=== Section Start ===
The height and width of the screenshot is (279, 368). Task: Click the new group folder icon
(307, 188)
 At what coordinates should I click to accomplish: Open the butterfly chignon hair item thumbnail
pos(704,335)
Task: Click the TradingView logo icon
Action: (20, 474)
=== Section End ===
**Problem statement:**
Transcribe every entry word for word.

**Response for this exercise:**
The height and width of the screenshot is (279, 368). Task: Click the new group folder icon
(307, 188)
 At what coordinates should I click to accomplish: Open the butterfly chignon hair item thumbnail
pos(704,335)
Task: Click the TradingView logo icon
Action: (20, 474)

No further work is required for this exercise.